Wednesday 3 February 2016

Rangeen Mahal

             Rangeen Mahal, meaning “colored palace” was built during the reign of Ali Barid who ruled between 1542 and 1580 AD. It is famous for it’s wood carvings and it exhibits fascinating glazed tile mosaic and pearl decor that was designed by a Persian architect. The ceiling of the hall inside is supported by exquisitely carved wooden columns that present both Hindu and Muslim architecture. Also, the court has water channels with a cistern in the middle.

- Alokita Roy
  Keith pereira ( Photography )

## [Task material]
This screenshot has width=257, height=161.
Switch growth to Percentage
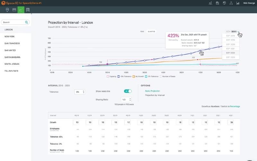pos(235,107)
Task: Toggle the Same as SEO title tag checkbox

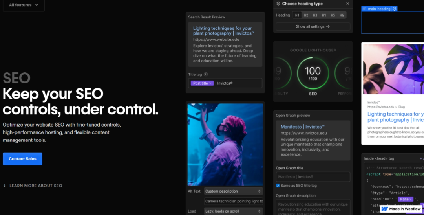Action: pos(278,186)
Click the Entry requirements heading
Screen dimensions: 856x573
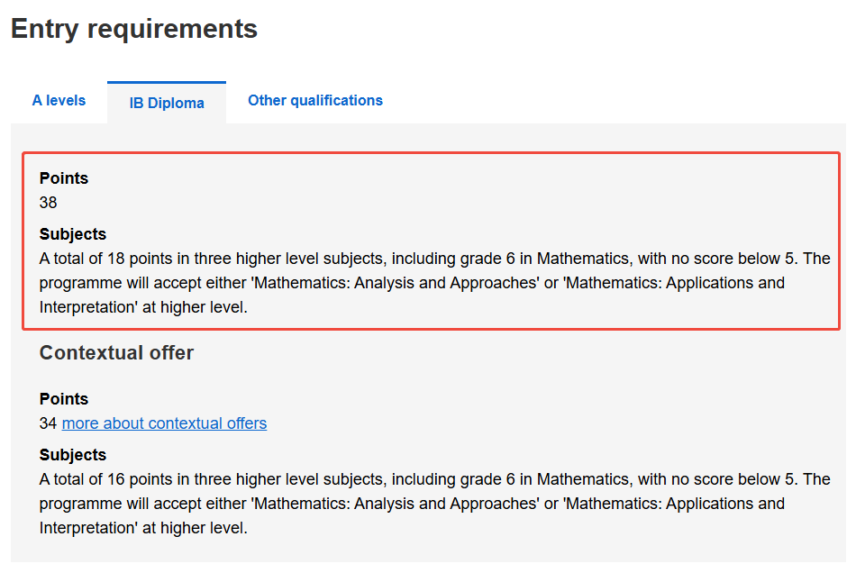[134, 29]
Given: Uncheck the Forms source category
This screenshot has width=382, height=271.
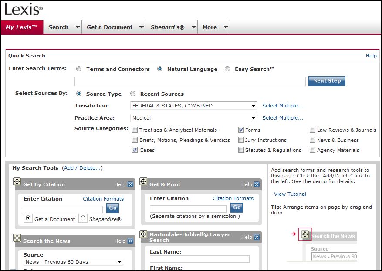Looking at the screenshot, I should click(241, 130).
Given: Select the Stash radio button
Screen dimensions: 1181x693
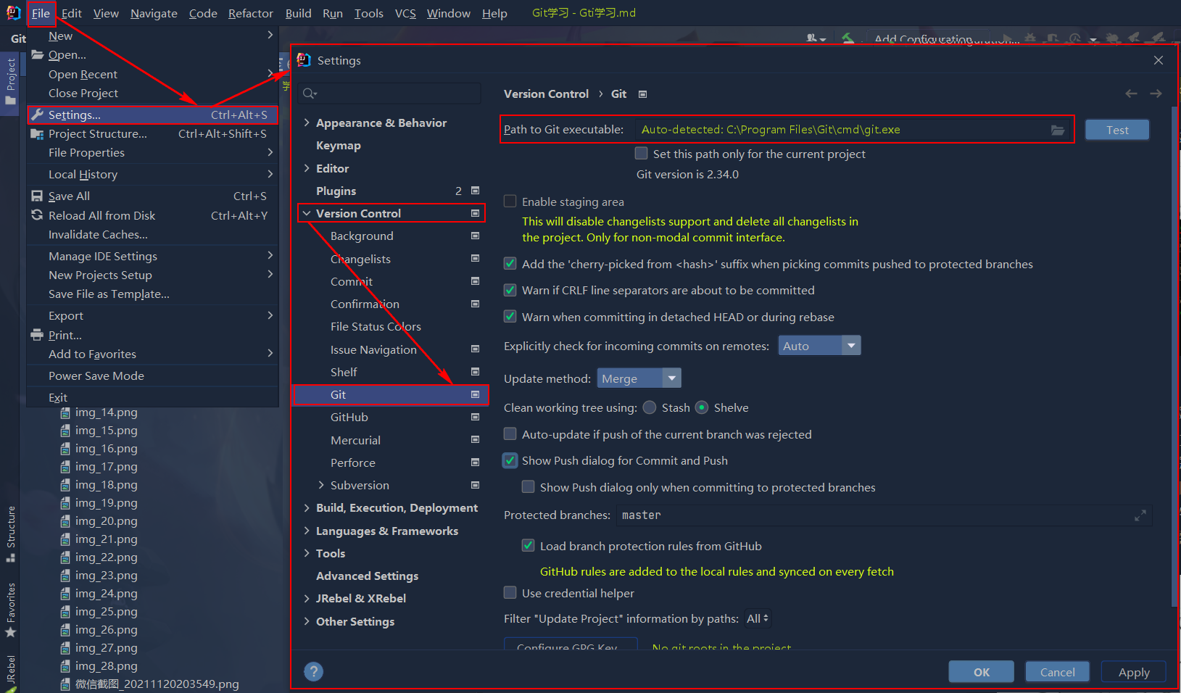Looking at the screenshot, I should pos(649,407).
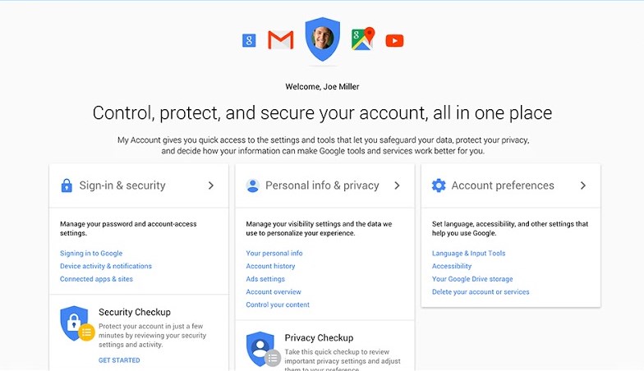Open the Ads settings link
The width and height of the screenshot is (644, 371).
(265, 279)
...
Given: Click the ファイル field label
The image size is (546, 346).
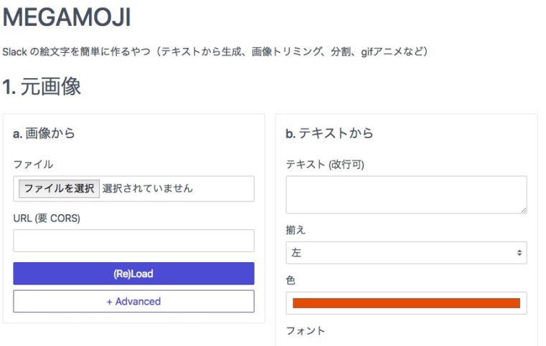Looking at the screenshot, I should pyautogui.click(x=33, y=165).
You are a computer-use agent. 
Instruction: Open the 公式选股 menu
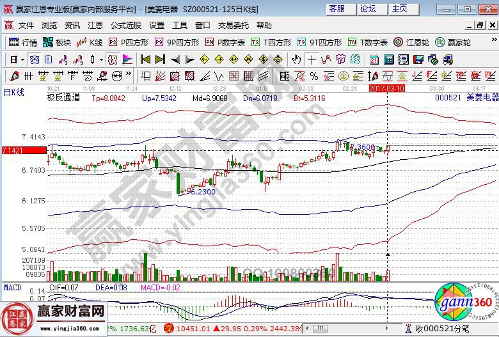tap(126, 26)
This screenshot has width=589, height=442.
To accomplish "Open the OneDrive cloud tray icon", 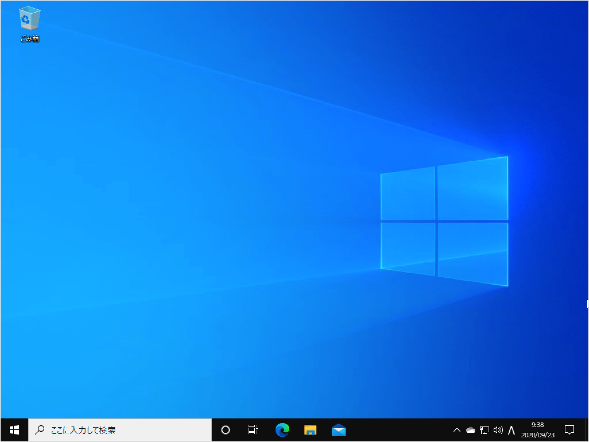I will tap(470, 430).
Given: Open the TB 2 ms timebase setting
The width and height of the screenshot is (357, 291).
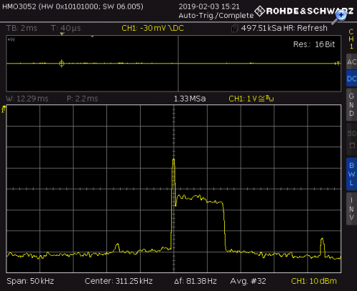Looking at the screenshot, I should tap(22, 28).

## [Problem A]
Based on the Rangeen Mahal page, do these statements agree with it? (i) Rangeen Mahal was built during the reign of Ali Barid. (ii) The glazed tile mosaic and pearl decor were designed by a Persian architect. (iii) The ceiling of the hall is held up by carved stone columns. For each, answer yes or no and quote the deciding words.
## [Problem B]
In the records, please write out every line, starting with the line containing "Given: Open the TB 2 ms timebase setting" and going on through the line containing "Looking at the screenshot, I should tap(22, 28).". Leave the pictures out.

## [Correct result A]
(i) Yes: "was built during the reign of Ali Barid who ruled between 1542 and 1580 AD"
(ii) Yes: "exhibits fascinating glazed tile mosaic and pearl decor that was designed by a Persian architect"
(iii) No: "The ceiling of the hall inside is supported by exquisitely carved wooden columns"

## [Correct result B]
Given: Open the TB 2 ms timebase setting
The width and height of the screenshot is (357, 291).
Looking at the screenshot, I should tap(22, 28).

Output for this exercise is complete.